**GIVEN EXERCISE**
Answer these questions about the tax court opinion:
1. What deficiency did the respondent determine for 1939?
2. On what date was the petitioner incorporated?
3. To what amount did the amendment dated October 17, 1916, raise the authorized capital stock?

-- Start TEXT SEGMENT --

Opinion
Docket No. 3963.
1946-10-2
Raymond H. Berry, Esq., Ralph W. Barbier, Esq., and Arthur L. Evely, Esq., for the petitioner. A. J. Friedman, Esq., for the respondent.
Petitioner issued contracts of insurance under which railroad employees were insured against loss of their jobs through retirement or discharge. Some of the policies also provided for benefits in case of death. All of the policies were noncancelable and were issued on the level premium basis. Before and during the taxable years petitioner maintained reserves with respect to the retirement and death benefit features of its policies. Held, the amounts in the reserves constituted ‘unearned premiums‘ within the meaning of section 204(b)(5) of the Revenue Act of 1938 and the Internal Revenue Code, and the increases therein during the taxable years are not to be included in gross income. Raymond H. Berry, Esq., Ralph W. Barbier, Esq., and Arthur L. Evely, Esq., for the petitioner. A. J. Friedman, Esq., for the respondent.
The respondent determined deficiencies in income tax against C.P.A. Co. for the years 1938 to 1939 in the respective amounts of $16,303.57 and $30,974.51.
The only issue now in controversy in whether or not the petitioner, in computing its underwriting income for the years in question, is entitled to adjust such income by deducting, as ‘unearned premiums‘ under section 204(b)(5) of the Revenue Act of 1938 and the Internal Revenue Code, a portion of the reserves maintained by it during those years. Other issues raised by the pleadings were abandoned by the petitioner at the hearing.
FINDINGS OF FACT.
The following facts were stipulated:
The petitioner is a Michigan corporation, with principal office at Detroit, Michigan.
The petitioner was incorporated on September 16, 1915, under the Insurance Code of the State of Michigan (Compiled laws of Michigan, 1929, sec. 12,402,) under the name of Conductors Protective Assurance Co.:
To insure railroad conductors, railway engineers and railway officials against loss of position resulting from discharge of (sic) retirement, including the taking over of the business, and reinsuring other companies engaged in a similar business.
The articles of incorporation provided for a capital stock of $25,000, consisting of 250 shares of par value of $100 each. The capital stock was paid in at the date of incorporation.
Under date of October 17, 1916, the articles of incorporation were amended to increase the authorized capital stock to $50,000. Under date of January 15, 1918, the articles of incorporation were again amended to change the authorized and paid-in capital stock to $100,000 and to restore the nature of the business:
To insure railway conductors, railway engineers and railway officials, first, for loss of position resulting from discharge or retirement; second, against bodily injury or death by accident or against disability on account of sickness.

-- End TEXT SEGMENT --
-- Start DATA LINES --

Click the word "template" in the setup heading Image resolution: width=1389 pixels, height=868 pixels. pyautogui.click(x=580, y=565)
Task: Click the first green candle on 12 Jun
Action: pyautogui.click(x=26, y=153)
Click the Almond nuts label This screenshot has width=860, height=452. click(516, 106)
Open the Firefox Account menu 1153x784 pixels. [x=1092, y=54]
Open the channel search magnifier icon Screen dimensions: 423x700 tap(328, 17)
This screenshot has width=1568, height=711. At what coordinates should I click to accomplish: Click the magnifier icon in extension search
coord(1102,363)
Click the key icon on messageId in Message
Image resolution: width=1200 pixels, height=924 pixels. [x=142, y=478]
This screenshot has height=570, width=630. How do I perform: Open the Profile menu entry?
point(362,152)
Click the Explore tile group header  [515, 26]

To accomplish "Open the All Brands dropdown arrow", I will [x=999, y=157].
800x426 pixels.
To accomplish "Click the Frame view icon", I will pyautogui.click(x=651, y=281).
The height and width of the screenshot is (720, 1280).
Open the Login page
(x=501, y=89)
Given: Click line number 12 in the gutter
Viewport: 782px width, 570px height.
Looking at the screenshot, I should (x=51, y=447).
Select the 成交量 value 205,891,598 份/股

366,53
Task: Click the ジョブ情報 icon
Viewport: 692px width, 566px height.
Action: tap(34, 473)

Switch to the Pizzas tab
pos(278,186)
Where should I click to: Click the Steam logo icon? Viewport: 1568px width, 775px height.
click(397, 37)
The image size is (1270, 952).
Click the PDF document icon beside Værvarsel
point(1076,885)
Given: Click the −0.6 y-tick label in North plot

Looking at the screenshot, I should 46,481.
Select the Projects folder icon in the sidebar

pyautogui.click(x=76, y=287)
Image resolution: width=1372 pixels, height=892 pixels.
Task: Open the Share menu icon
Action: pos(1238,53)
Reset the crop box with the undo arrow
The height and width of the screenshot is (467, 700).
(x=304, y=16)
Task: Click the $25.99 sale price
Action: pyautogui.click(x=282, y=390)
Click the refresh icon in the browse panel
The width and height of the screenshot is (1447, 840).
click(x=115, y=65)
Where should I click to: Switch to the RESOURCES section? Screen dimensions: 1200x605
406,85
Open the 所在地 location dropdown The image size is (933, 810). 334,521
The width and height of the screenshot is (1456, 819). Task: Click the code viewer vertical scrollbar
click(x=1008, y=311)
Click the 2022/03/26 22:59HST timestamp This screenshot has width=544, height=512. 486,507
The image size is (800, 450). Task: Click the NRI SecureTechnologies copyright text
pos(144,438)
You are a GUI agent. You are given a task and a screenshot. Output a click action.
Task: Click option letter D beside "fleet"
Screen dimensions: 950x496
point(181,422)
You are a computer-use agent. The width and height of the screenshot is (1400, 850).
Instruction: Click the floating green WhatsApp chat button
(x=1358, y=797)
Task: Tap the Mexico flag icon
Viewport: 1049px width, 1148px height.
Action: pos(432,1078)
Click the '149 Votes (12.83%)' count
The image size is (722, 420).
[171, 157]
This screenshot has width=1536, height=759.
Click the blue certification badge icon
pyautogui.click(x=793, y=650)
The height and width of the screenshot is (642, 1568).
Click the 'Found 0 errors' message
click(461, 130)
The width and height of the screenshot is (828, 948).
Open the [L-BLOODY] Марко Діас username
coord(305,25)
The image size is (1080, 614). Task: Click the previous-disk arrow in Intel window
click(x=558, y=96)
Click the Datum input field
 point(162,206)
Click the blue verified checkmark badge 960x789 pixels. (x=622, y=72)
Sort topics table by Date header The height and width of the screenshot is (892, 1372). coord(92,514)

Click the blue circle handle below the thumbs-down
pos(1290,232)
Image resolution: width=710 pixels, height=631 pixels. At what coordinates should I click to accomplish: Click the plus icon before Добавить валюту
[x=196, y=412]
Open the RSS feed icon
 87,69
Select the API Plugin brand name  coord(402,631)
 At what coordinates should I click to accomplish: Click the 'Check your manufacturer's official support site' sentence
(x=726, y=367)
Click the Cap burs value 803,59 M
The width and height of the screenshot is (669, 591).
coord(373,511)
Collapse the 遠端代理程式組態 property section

-- End DATA LINES --

**TASK OUTPUT**
1. $30,974.51
2. September 16, 1915
3. $50,000